For Director James Gunn, The New Superman Movie Is About One Thing

Over the years, a handful of brave actors have donned the red and blue costume as Superman, often paying respect to what came before. For director James Gunn, however, his focus wasn't on making the Kryptonian he had in mind fall in line with the rest.

During a special presentation of the brand new trailer for "Superman" attended by /Film's own Bill Bria, Gunn confessed that the legacy of what came before was on his mind, but it wasn't part of his agenda. "Because the truth for me is I didn't come in here to write a 'Superman' movie and say, 'Oh, I want to honor this and honor that, and also be new and open to the fans.' Those are thoughts I had along the way of writing the script originally and along the path of making the movie," as the filmmaker and co-architect of the DC Universe reboot recalled. "But for me, I wanted to tell a story that excited me and moved me and felt authentic."
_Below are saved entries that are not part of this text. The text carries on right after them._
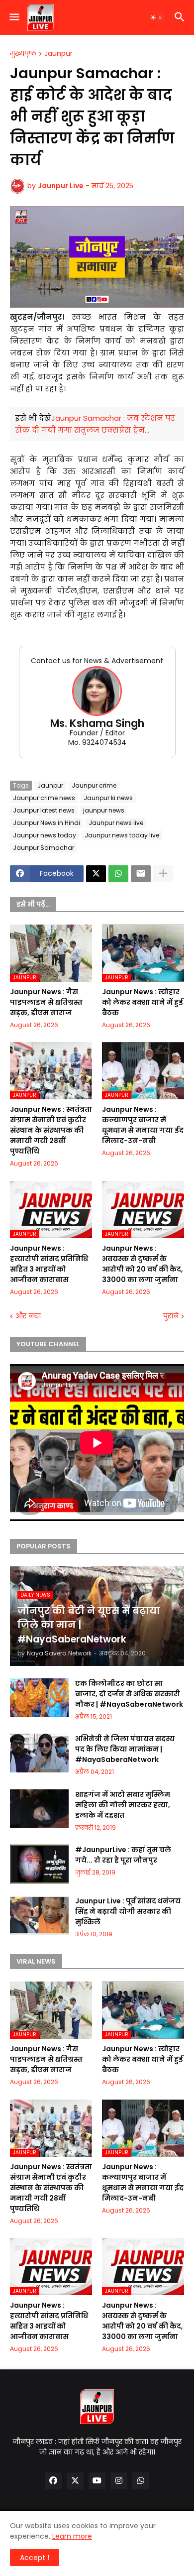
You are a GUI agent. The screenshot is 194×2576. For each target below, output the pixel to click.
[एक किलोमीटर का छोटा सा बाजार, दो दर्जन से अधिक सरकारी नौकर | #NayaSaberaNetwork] (39, 1697)
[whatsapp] (140, 2480)
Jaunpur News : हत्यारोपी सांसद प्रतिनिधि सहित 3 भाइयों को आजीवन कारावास (49, 1264)
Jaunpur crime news (44, 798)
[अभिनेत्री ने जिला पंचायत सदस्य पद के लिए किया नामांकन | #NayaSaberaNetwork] (39, 1753)
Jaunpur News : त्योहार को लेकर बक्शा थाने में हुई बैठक (142, 1002)
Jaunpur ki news (108, 798)
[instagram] (118, 2480)
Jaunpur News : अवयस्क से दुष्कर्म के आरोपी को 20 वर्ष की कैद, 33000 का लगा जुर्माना (142, 1264)
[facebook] (53, 2480)
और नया (28, 1316)
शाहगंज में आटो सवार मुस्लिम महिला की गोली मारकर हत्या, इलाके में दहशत (122, 1804)
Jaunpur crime (94, 785)
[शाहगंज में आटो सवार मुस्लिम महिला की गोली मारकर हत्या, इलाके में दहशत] (39, 1808)
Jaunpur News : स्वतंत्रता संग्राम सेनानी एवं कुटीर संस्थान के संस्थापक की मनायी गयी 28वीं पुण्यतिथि (51, 1130)
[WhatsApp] (118, 873)
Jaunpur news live (116, 823)
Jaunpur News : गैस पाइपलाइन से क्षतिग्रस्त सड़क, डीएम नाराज (46, 1002)
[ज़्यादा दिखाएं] (163, 873)
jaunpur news (103, 810)
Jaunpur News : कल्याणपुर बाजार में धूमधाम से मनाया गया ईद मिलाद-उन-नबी (143, 1125)
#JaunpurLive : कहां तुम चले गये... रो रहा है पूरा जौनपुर (123, 1855)
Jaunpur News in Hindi (46, 823)
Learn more (72, 2536)
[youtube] (97, 2480)
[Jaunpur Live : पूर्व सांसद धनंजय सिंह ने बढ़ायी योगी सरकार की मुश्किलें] (39, 1915)
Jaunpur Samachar (43, 847)
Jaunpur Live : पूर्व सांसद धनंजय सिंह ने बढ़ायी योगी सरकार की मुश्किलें (128, 1911)
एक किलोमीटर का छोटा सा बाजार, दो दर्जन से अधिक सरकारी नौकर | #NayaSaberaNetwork (129, 1693)
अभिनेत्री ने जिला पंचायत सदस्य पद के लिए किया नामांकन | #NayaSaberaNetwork (125, 1749)
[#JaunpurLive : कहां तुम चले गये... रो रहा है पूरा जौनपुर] (39, 1864)
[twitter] (75, 2480)
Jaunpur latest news (44, 810)
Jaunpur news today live (122, 835)
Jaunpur (58, 54)
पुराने (171, 1316)
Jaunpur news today (44, 835)
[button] (13, 17)
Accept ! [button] (34, 2558)
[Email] (141, 873)
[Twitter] (96, 873)
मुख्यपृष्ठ (23, 54)
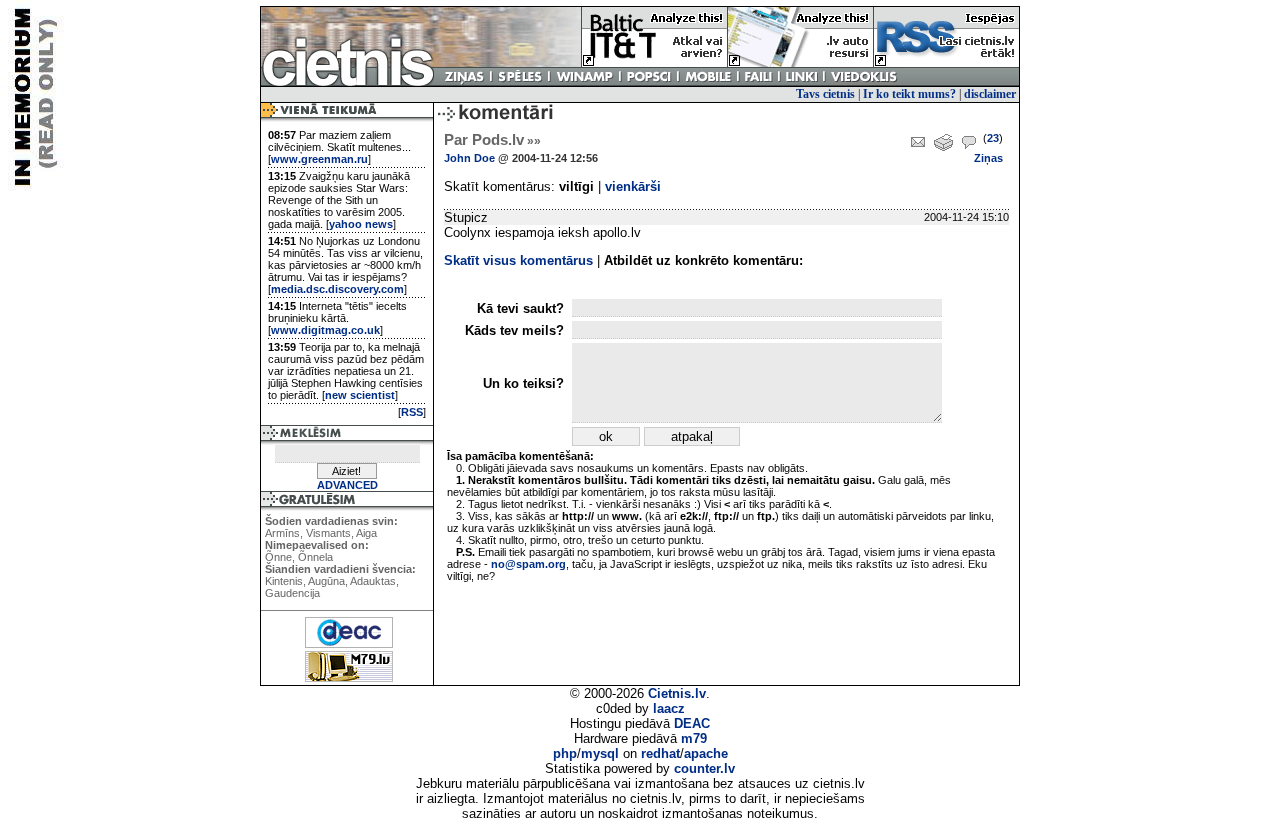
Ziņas (988, 158)
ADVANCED (347, 485)
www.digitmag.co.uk (325, 330)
Even so, Gunn is still a fan of Kal-El's previous live-action iterations and didn't totally ignore the hero's history on screen. "Some of it was, and some of the stuff that you see in the trailer here. But I knew that I wanted to have a Superman that stayed true to his origins of being the ultimate good guy," as Gunn put it. That might sound like an old-fashioned description for the Man of Tomorrow, but in Gunn's eyes, it's one that's very much needed in our present.

Superman is a force for good in a world that doesn't have much of it

As Marlon Brando's Jor-El puts it in Richard Donner's 1978 "Superman" movie, "They can be a great people, Kal-El; they wish to be. They only lack the light to show the way. For this reason above all, their capacity for good, I have sent them you ... my only son." As central as that idea is to the Man of Steel, though, there have been certain Superman films that have noticeably skimmed over it. However, when it came to David Corenswet's iteration of the Big Blue Boy Scout, Gunn made sure this element was fundamental to the superhero and the movie around him. "And I think that it was a movie about kindness. It was a movie about being good," Gunn assured the journalists at the press event.
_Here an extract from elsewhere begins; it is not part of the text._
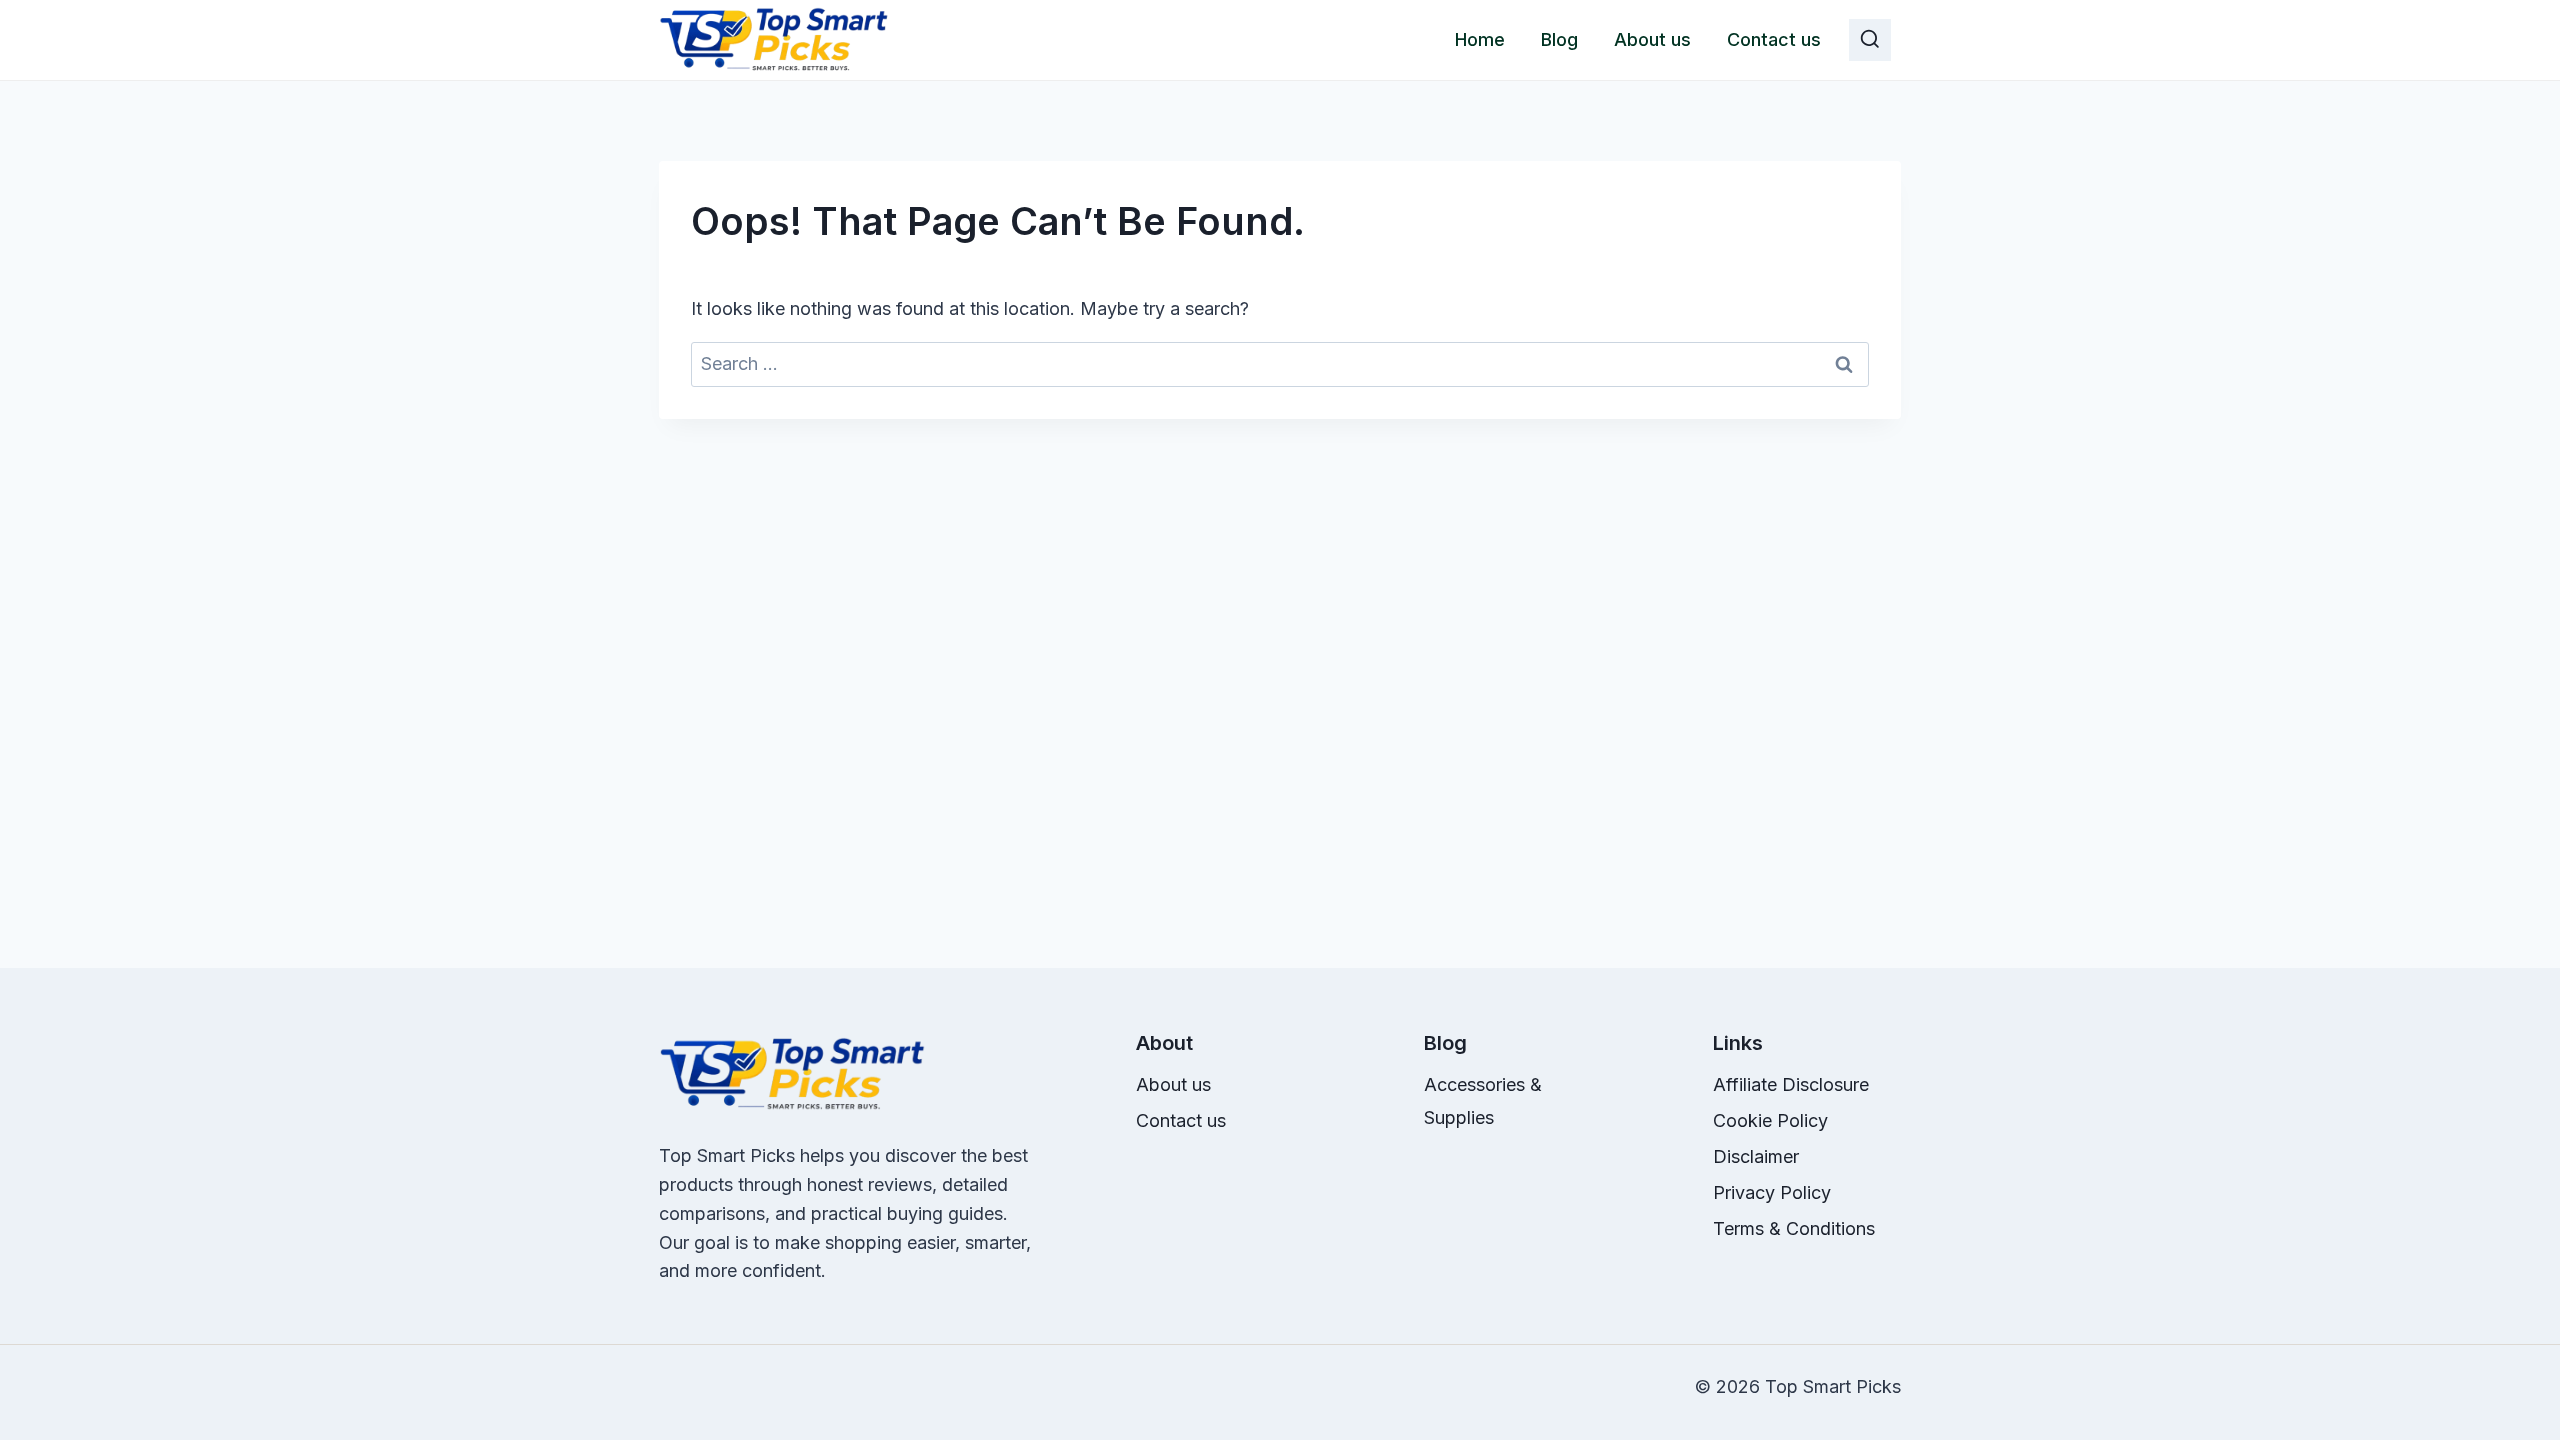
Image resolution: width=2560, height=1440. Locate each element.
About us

He wasn't alone in this mindset, either. According to the "Guardians of the Galaxy" filmmaker, he and the "Superman" cast talked (and agreed) about this over dinner before shooting had even begun. "And at the end of the day, the world doesn't always seem to have so much good in it, and this movie has to truly be that. And for it to truly be that means that we had to be good to each other," Gunn explained. "We had to be good to the crew, and that it had to be that authentically. And so for me, the movie's about that more than anything else." You can find out just how much good there really is in "Superman" when the movie soars into theaters on July 11, 2025.